Ivan waits a few minutes before reversing out of the pergola. He turns left onto the street. Jane Hawk is headed west on Highway 50, toward Sacramento and points beyond, and so is Ivan Petro.





8


FEAR FOR HER LOVELY BOY CONTESTED with sharp grief for Gavin and Jessie. They had known the danger of committing to help Jane and Travis. But they had seen their own freedom threatened by the cabal and its Orwellian technology against which Jane had taken up arms. They had accepted the risk. They were now part of her forever.

If Gavin and Jessie had been found by the Arcadians, those agents had intended either to torture them or enslave them with nanoimplants to learn where Jane’s child was hidden. And now the people who murdered them would scour Borrego Springs and the Borrego Valley in search of Travis.
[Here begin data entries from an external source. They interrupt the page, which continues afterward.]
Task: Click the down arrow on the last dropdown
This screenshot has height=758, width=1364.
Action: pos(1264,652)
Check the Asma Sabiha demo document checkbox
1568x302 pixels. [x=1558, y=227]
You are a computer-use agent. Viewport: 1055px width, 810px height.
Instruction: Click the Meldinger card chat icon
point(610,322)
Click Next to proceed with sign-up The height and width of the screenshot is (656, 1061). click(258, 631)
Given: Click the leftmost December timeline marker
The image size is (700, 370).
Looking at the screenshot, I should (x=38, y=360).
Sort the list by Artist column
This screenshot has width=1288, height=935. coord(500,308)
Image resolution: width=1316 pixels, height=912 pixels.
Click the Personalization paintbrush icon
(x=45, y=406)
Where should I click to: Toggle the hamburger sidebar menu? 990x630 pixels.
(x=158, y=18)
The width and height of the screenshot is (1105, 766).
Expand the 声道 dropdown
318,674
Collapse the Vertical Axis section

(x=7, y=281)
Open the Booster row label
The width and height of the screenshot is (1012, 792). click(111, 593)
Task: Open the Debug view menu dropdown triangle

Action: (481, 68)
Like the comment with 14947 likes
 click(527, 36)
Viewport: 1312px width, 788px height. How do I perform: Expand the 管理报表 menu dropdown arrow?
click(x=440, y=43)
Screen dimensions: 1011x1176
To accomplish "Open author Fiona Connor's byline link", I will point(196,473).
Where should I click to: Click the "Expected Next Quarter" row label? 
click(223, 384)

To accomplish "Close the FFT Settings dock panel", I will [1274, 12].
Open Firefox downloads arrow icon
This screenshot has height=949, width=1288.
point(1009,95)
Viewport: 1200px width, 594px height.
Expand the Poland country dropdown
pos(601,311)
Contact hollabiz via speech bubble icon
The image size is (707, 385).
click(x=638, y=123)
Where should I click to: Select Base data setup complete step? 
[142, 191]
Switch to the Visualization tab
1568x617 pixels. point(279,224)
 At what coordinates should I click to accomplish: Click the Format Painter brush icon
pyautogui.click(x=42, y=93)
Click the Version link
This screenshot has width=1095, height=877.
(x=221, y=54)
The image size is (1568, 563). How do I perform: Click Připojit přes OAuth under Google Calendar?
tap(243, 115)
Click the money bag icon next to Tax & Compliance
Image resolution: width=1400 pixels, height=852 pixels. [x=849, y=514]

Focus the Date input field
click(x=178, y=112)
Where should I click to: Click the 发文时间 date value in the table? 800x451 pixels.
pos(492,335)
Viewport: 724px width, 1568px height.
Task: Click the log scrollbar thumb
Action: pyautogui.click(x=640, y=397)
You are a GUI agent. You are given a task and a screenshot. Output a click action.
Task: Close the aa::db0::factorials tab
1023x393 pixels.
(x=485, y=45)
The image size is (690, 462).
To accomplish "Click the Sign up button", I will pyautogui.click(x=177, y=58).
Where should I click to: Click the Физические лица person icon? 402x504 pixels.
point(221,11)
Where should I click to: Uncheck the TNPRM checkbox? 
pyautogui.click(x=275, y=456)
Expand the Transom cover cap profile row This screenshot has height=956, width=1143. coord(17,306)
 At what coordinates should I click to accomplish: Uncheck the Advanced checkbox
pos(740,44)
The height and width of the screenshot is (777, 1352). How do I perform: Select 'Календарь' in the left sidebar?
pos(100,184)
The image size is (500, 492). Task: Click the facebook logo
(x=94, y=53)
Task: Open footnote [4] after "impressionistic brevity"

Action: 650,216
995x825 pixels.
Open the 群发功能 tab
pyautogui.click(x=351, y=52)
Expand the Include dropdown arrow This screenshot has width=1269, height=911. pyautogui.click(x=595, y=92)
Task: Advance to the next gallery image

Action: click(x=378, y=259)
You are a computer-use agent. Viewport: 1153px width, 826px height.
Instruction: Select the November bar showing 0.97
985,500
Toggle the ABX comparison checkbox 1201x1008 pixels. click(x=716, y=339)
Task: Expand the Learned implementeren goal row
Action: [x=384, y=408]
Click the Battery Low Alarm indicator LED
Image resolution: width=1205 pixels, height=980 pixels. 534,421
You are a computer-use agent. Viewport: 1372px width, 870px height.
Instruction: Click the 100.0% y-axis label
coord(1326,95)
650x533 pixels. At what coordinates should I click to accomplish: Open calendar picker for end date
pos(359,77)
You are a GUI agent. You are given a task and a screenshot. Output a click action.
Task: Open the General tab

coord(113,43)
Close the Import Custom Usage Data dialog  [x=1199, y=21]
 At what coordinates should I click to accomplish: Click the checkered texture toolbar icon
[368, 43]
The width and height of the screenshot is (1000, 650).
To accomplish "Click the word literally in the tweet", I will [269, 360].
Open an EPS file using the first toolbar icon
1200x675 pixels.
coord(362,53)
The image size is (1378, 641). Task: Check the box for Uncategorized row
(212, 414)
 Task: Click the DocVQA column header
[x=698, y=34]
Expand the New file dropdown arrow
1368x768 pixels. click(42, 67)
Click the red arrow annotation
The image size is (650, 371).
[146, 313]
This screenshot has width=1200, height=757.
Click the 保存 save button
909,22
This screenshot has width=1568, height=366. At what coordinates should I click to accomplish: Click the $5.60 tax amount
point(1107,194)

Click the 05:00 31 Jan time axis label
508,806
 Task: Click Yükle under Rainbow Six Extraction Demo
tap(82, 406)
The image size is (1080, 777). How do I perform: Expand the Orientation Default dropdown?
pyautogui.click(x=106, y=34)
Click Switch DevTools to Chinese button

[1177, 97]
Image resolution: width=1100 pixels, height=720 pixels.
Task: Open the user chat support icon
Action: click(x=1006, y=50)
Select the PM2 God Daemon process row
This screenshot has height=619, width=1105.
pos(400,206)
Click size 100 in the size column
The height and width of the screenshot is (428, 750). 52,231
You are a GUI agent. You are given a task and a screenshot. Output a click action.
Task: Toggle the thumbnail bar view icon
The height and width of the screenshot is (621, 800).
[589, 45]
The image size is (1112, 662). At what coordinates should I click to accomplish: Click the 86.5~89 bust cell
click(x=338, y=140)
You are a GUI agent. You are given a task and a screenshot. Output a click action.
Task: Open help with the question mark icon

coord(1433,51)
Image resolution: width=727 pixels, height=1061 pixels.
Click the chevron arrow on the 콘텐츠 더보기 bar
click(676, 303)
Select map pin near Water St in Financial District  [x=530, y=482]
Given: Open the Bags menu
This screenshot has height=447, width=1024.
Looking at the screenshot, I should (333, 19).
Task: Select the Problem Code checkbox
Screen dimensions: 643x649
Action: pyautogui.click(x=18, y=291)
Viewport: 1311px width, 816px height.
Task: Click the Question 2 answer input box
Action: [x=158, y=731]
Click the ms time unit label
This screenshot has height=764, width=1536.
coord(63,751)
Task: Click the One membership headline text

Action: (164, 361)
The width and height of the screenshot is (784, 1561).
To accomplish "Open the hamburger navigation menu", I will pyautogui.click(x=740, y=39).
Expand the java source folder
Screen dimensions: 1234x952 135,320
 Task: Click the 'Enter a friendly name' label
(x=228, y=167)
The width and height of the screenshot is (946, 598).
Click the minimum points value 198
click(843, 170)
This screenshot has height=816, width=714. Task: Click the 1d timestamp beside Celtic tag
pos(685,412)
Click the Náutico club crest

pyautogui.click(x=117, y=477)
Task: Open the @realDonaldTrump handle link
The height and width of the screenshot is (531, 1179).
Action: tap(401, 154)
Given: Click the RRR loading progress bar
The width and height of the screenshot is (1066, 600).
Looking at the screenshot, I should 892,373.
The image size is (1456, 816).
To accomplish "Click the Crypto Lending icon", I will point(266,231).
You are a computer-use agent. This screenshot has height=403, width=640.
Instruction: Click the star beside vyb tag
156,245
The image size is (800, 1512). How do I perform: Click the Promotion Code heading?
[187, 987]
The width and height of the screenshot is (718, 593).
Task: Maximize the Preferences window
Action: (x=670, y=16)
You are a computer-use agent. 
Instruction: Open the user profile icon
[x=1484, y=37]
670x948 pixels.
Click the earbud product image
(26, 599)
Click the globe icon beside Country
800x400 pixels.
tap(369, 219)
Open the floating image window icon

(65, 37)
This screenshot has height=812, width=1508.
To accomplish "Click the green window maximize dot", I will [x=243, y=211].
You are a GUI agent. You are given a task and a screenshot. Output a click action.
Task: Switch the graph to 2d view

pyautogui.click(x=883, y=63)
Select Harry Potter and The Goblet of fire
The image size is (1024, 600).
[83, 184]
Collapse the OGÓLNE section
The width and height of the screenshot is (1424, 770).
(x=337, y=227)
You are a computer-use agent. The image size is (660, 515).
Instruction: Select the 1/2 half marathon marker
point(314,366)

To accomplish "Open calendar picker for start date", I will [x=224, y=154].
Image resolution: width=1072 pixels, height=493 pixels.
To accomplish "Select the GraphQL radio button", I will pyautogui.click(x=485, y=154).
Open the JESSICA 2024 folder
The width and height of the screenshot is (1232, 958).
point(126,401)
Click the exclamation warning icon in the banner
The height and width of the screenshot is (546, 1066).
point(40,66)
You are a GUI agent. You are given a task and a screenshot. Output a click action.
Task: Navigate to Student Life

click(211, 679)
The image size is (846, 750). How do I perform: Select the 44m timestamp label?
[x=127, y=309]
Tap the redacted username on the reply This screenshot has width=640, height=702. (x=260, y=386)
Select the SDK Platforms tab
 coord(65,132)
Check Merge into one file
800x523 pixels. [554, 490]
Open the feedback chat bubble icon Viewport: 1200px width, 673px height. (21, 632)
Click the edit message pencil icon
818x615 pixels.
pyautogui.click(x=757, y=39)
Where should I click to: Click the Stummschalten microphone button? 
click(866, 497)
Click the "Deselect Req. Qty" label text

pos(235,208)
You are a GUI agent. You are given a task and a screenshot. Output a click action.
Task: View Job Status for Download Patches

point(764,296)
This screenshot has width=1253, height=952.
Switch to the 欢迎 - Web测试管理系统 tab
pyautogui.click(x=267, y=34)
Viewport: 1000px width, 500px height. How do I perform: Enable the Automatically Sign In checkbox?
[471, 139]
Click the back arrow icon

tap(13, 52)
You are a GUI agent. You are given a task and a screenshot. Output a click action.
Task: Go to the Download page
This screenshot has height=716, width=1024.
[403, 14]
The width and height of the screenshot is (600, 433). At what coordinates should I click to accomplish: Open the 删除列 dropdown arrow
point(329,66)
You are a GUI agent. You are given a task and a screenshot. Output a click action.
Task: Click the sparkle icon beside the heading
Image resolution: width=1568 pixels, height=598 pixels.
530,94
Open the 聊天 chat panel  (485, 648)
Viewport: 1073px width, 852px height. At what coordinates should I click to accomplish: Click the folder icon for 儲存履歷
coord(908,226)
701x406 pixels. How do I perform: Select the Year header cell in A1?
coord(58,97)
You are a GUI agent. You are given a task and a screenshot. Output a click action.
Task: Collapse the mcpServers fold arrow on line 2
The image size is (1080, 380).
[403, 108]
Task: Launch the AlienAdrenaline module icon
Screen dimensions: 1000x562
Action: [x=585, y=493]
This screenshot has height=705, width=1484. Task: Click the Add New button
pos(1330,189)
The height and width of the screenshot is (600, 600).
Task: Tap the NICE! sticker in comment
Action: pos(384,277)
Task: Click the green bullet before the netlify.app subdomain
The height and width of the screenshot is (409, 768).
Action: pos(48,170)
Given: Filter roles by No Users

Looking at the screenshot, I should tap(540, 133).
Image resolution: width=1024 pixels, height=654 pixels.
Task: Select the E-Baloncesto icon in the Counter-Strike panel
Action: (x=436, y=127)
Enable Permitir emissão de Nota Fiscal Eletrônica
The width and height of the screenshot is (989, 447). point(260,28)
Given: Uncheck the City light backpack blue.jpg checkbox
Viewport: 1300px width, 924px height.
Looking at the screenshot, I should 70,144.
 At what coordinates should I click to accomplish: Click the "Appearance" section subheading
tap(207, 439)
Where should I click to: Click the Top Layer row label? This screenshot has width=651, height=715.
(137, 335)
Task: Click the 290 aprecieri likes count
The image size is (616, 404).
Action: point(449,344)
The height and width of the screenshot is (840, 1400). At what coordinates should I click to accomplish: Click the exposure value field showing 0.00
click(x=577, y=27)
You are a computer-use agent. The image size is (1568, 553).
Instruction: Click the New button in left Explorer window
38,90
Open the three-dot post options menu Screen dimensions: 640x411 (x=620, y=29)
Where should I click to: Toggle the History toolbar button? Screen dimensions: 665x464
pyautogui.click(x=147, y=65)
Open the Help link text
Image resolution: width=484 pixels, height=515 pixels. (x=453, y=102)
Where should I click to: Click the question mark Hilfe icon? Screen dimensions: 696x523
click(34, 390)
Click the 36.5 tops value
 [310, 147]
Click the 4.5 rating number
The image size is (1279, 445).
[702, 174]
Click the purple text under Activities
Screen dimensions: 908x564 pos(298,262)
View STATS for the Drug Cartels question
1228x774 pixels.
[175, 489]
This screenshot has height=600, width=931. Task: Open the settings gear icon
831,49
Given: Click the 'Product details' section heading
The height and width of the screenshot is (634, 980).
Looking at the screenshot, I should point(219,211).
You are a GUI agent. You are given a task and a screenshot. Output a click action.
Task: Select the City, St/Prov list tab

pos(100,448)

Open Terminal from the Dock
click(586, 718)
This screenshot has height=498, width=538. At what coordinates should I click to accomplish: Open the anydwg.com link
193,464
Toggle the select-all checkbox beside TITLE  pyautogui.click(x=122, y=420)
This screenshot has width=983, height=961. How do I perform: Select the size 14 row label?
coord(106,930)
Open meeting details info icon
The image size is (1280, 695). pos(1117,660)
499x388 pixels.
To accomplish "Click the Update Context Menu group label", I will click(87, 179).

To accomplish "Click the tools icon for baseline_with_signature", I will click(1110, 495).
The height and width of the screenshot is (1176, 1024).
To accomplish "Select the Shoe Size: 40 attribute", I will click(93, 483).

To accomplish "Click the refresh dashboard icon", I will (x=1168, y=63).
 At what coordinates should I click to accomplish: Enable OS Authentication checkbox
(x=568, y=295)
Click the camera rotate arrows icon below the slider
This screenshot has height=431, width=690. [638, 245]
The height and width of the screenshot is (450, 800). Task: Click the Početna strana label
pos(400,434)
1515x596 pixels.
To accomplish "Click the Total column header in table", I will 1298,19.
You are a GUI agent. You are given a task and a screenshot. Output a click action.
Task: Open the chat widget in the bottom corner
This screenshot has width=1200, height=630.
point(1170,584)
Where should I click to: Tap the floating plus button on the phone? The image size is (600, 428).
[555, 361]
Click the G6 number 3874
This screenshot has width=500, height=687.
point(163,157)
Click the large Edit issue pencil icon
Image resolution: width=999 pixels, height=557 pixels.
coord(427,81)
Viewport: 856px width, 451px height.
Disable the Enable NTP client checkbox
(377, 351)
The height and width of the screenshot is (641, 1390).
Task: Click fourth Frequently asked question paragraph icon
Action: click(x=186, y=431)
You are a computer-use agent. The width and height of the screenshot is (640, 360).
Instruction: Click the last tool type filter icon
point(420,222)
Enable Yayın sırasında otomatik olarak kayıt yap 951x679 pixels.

She could not let fear paralyze her, but neither could she allow it to hurry her into reckless action. During her six years with the Bureau, she’d endured harrowing encounters with serial killers and mass murderers, and during the past few months, with a world of totalitarian sociopaths in pursuit of her, she had faced and escaped more lethal threats than in her entire FBI career. She survived because she could stay cool in the hottest circumstances.